Tags: data centers asia
Symantec Released 2008 Asia Pacific State of the Data Center Report
A Asia Pacific State of the Data Center report 2008, released by Symantec, says that Asian IT companies are making steps to reduce data center costs through automation, server consolidation, and virtualization initiatives. The survey also found that the employees in most data centers are not knowledgeable enough, hardware is underutilized, and disaster recovery plans in many data centers were out of date.
A summary of the results of the Asian report has been published in ZDnet Asia.
Suzie Tan, Symantec's managing director for Malaysia says for ZDnet that key initiatives data centers were pursuing to "do more with less" included automation of routine tasks, as indicated by 47% of respondents, server virtualization/consolidation (43%) and reducing data center complexity (40%).
The respondents in the Symantec poll said that their data center servers were operating at just 65% of capacity in 2008, down from 70% in 2007, while data center storage utilization was lower at 60%.

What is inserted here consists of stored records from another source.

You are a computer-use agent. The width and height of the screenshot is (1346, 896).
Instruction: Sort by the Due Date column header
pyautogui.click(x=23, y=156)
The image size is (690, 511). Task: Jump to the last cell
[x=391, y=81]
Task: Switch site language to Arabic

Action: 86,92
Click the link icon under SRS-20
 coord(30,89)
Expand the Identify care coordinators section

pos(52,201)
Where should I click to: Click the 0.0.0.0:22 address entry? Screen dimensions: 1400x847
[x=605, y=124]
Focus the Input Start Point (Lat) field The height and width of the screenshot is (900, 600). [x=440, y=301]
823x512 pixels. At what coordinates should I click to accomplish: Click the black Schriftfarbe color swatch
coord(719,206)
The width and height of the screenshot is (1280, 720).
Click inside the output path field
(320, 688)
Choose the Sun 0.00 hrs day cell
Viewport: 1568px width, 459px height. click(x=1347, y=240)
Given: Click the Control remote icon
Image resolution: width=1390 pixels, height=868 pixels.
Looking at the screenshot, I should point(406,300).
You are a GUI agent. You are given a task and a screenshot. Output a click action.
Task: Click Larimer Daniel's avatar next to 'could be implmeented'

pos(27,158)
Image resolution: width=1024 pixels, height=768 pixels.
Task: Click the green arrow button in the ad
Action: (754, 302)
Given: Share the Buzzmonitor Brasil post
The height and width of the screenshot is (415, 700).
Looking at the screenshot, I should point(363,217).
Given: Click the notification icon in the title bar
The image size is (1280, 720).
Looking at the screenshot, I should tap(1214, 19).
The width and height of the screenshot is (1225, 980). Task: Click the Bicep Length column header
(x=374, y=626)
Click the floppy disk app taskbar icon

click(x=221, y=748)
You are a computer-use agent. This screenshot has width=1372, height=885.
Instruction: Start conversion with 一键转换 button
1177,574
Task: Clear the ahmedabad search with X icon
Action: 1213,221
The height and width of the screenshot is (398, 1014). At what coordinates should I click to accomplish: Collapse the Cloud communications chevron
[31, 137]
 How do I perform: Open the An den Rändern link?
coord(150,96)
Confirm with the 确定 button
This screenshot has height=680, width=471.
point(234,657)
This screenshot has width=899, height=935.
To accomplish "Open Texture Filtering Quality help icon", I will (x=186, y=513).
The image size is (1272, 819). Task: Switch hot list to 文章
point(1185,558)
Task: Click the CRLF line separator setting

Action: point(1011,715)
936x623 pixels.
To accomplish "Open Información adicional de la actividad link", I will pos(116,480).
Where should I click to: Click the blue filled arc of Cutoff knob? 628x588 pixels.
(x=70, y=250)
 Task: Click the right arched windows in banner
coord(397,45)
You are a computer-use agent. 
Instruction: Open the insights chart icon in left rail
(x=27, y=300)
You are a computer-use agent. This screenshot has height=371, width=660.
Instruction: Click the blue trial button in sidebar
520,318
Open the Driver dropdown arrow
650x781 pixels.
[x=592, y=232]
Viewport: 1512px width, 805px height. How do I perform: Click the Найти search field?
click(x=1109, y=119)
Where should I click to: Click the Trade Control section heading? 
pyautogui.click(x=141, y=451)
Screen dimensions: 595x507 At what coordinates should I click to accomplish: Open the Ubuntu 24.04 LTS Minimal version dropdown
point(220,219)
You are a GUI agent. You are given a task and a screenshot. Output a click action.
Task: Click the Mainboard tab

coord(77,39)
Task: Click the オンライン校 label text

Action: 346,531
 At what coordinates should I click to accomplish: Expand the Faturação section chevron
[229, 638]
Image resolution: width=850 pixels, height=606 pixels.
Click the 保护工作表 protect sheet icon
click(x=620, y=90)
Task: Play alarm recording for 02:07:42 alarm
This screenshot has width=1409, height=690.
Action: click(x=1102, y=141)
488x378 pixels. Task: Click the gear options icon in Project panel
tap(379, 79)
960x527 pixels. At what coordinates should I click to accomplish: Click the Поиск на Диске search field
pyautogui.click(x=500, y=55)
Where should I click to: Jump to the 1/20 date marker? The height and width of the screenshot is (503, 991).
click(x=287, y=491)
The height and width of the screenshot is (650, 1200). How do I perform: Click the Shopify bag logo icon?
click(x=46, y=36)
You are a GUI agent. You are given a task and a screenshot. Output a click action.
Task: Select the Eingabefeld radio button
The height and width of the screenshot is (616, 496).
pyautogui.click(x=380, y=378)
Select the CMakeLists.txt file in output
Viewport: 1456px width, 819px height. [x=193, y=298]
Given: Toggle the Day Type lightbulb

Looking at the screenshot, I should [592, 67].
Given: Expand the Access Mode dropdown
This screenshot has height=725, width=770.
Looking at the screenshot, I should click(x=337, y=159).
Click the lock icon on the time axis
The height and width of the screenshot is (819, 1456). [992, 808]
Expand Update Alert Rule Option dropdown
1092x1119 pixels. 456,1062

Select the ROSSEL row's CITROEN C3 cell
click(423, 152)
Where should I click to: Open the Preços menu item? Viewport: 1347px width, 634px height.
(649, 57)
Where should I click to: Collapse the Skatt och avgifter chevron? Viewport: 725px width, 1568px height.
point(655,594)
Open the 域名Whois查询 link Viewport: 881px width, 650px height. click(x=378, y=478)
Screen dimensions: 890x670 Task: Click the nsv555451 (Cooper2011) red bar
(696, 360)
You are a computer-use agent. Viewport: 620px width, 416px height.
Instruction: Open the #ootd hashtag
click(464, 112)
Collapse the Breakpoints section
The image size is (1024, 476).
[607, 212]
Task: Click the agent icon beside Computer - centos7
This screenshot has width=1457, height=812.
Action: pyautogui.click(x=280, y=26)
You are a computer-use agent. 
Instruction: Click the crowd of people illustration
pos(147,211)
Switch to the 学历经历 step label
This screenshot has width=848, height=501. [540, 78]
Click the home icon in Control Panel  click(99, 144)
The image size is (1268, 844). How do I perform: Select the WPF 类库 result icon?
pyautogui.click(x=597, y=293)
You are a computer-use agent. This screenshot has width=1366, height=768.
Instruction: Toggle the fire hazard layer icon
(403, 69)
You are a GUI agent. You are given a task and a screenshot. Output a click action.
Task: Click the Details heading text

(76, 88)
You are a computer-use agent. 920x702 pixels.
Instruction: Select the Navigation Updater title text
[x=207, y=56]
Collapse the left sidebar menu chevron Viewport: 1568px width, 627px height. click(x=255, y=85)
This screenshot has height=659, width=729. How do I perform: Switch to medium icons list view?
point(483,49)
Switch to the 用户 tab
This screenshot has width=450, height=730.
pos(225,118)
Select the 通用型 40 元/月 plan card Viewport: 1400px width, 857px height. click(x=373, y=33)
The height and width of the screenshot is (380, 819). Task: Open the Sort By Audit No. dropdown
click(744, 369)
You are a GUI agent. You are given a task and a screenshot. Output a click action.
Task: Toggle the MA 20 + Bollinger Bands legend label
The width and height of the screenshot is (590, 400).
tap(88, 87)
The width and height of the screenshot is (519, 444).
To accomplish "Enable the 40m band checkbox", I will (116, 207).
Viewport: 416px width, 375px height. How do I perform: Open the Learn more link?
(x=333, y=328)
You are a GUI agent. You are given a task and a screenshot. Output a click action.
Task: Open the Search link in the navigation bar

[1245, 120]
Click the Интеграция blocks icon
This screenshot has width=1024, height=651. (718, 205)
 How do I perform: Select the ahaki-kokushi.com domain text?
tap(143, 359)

Symantec recommends to IT businesses which want to achieve greater efficiencies and cost savings to use heterogeneous software. According to the company this will allow data center managers to achieve more with limited resources by utilizing existing server and storage resources, freeing up IT staff and protecting and managing data, servers and applications with a single platform. Symantec also recommends:
- The usage of green IT, or software to reduce energy consumption and increase space utilization by providing server and storage efficiencies
- A comprehensive data protection strategy that supports the broadest set of disk, tape and virtual library vendors
- Storage management technologies for better use of storage resources by optimizing storage utilization
- Adopting a management framework that provides architectural flexibility and supports multiple virtualization platforms and physical environment
- For disaster recovery - holistic data protection across virtual environments, remote offices, desktops, laptops, servers, applications and databases, that can quickly recover data and systems.
The Asian report is based on interviews with data center employees in 414 companies in Japan, China, India, South Korea, Australia, Singapore and Malaysia. It has been conducted in September and October 2008.